Should stealing to pay for cancer treatment be legal?
I’m still trying to wrap my mind around Terr’s feeling that pregnancy is just an inconvenience. Even a pregnancy caused by rape. Unbelievable. I guess I knew people like that existed, but I’m surprised to find them on this board.
Strawman. I certainly don’t claim that an embryo has “sentience, self-awareness, perception, etc.”
I do, however, contend that it’s human life, and I defy you to prove the contrary. My claim hinges on the definition, which you have no more right than I to create.
I confess to being pretty uninterested in what your friend feels is a good analogy. The fact is the two situations are in no way analogous, regardless of how she might feel about it.
I have no idea whether a fetus has sentience or not. I’m a substance dualist, rather than a physicalist when it comes to mind-brain issues, so I don’t think a physical brain is necessary to have sentience. Sentience aside though, the fetus (or for that matter the embryo) is certainly a human being, and deserves the same protection from murder as any other innocent human being.
Except it’s not the same need. We are balancing the ‘bodily autonomy’ or whatever other fashionable buzzword you care to use, of the mother, against the life of her child.

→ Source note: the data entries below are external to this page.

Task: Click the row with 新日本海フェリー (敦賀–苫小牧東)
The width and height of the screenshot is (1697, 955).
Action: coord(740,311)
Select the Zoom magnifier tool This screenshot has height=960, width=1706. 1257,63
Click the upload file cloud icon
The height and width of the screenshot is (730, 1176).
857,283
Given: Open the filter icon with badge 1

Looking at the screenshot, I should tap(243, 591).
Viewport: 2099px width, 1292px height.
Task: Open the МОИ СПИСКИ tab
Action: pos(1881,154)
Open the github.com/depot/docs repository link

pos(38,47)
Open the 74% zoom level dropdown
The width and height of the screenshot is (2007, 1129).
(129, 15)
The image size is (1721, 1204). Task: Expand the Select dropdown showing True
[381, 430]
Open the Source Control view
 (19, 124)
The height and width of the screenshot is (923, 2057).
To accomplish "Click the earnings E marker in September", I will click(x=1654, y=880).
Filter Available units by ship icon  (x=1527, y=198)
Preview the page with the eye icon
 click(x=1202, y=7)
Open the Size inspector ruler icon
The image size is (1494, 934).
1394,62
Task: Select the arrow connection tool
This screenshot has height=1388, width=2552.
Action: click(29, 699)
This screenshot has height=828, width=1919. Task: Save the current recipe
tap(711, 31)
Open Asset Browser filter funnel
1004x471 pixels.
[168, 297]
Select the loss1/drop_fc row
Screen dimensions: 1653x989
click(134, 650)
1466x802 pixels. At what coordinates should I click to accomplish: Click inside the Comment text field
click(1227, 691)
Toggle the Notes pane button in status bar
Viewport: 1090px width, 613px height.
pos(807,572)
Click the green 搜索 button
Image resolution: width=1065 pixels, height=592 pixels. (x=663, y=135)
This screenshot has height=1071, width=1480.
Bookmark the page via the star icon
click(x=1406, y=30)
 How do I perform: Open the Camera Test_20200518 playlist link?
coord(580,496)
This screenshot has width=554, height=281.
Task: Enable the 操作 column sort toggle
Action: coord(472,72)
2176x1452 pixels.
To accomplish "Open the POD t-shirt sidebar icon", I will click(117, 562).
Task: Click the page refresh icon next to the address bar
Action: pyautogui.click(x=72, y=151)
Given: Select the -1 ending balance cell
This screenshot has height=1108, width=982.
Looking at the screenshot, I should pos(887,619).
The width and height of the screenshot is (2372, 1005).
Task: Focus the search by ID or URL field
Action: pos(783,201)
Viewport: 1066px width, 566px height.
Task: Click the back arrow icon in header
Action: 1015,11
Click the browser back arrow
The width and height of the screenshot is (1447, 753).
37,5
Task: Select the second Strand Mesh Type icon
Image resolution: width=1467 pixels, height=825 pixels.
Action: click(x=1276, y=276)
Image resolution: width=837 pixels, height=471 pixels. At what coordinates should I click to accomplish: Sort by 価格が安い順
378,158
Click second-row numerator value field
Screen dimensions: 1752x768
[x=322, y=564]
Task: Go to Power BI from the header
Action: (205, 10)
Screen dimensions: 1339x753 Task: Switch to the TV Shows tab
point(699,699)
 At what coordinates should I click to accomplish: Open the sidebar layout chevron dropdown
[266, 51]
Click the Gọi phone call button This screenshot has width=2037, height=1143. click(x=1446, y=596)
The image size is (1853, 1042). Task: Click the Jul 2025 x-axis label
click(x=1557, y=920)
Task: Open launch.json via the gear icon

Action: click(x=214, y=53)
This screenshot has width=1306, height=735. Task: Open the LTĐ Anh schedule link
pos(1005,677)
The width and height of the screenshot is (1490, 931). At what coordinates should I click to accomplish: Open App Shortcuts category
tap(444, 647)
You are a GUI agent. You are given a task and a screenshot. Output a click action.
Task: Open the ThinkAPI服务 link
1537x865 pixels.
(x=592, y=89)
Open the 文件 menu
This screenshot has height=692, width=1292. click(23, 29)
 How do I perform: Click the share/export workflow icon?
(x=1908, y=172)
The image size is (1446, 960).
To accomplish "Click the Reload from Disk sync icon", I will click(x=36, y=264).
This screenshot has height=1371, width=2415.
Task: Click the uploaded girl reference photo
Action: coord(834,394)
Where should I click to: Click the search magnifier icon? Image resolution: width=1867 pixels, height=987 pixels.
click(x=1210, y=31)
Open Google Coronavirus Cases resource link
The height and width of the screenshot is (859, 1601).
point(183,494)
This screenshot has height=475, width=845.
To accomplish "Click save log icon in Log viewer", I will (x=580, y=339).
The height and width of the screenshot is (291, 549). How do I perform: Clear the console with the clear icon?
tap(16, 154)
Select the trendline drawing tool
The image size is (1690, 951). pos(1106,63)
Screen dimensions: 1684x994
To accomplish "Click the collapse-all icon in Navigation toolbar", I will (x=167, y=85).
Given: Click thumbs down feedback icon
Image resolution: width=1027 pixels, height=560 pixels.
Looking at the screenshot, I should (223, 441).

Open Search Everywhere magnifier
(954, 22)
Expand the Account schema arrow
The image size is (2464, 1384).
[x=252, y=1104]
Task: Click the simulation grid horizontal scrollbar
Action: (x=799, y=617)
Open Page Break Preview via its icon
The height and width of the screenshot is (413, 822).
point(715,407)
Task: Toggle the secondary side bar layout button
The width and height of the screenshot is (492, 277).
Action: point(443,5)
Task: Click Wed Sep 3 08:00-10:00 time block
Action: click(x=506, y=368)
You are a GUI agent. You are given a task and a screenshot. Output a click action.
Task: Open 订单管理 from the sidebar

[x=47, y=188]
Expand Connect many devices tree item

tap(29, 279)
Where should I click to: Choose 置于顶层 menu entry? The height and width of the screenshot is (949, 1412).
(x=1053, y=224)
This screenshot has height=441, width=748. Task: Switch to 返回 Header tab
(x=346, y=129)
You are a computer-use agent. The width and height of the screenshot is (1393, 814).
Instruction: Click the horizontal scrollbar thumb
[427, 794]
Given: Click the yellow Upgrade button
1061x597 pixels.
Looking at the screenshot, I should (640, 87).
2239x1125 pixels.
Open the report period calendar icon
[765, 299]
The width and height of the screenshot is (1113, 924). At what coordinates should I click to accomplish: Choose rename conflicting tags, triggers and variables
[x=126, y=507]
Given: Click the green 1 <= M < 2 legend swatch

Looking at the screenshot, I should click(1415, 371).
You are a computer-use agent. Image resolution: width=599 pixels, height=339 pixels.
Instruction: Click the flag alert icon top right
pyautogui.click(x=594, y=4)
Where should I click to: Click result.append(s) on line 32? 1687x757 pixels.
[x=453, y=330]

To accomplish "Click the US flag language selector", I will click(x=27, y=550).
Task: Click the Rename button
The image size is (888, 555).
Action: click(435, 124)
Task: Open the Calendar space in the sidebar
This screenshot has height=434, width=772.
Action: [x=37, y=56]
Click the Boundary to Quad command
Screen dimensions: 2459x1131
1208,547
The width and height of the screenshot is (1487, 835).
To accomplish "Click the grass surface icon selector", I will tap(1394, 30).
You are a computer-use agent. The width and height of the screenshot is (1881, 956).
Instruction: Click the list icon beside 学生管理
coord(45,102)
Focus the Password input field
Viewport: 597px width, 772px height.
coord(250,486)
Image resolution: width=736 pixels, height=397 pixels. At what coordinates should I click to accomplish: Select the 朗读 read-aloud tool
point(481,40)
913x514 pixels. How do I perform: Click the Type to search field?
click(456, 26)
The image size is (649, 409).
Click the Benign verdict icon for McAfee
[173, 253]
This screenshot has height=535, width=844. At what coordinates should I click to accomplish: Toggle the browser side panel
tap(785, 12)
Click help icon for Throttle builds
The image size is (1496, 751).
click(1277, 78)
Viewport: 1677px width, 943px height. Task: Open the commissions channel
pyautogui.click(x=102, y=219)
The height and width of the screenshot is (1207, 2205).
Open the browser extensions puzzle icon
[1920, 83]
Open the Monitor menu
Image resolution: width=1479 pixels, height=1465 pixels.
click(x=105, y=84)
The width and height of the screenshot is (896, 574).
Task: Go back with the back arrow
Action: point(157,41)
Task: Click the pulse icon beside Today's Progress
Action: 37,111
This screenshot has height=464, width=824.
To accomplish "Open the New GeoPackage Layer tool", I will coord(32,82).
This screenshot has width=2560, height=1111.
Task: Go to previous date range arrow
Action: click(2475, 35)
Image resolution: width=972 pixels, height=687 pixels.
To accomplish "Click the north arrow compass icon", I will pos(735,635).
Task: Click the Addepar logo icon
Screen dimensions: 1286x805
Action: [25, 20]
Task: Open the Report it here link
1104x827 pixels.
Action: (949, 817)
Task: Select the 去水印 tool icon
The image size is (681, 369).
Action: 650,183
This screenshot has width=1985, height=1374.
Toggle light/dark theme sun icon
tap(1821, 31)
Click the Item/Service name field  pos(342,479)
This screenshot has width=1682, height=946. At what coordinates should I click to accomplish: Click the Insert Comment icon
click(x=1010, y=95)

Compared to the life of her child, the ‘autonomy’ of the mother is trivial and should not be a major concern.
Especially when you consider that the child is a totally innocent party and exists only because of the actions of its mother in the first place (statistically rare instances of rape excluded).
I’m “pretty uninterested” in anything you can possibly have to say after such an arrant dismissal. And that’s an arrant dismissal.
Are we here to listen to each other, or to cut each other off and storm out in low dudgeon?
You made a point; it has been rebutted (twice, as BrightSunshine also responded, and from personal experience.) The point, as a rhetorical essay, failed. Is retreating from the field and declaring “uninterest” a profitable debate tactic?
Remember that most of us on this side don’t believe a fetus (or embryo, or zygote) is a “child.” We use a more commonplace definition of child.
But, shrug, that’s just nomenclature.
Remember also that most abortions take place when contraception has failed. The actions of the two persons involved were usually quite responsible. It isn’t as if “I invited someone into my house.” It’s, “I went out to walk the dog, and they snuck in, even though I’d locked the door.”
Yes, yes, I know: you don’t accept that analogy. But that’s my point here: I don’t accept your analogy either. But you’re the one trying to compel me, and I’m not in any way trying to compel you.
At very least, you need a convincing reason, and this debate is one of the most clear in all history for neither side succeeding in being in any way convincing.
And if I believed that an ovum was human life and that allowing a menstruation to occur without intercourse was destroying a child, would I be justified in demanding that all fertile women be impregnated? Will nobody think of all the poor unconceived children!
This. A fertilized ovum, in terms of what it essentially is, has much more in common with you, me, Bricker or Buck Godot than it has with an unfertilized ovum.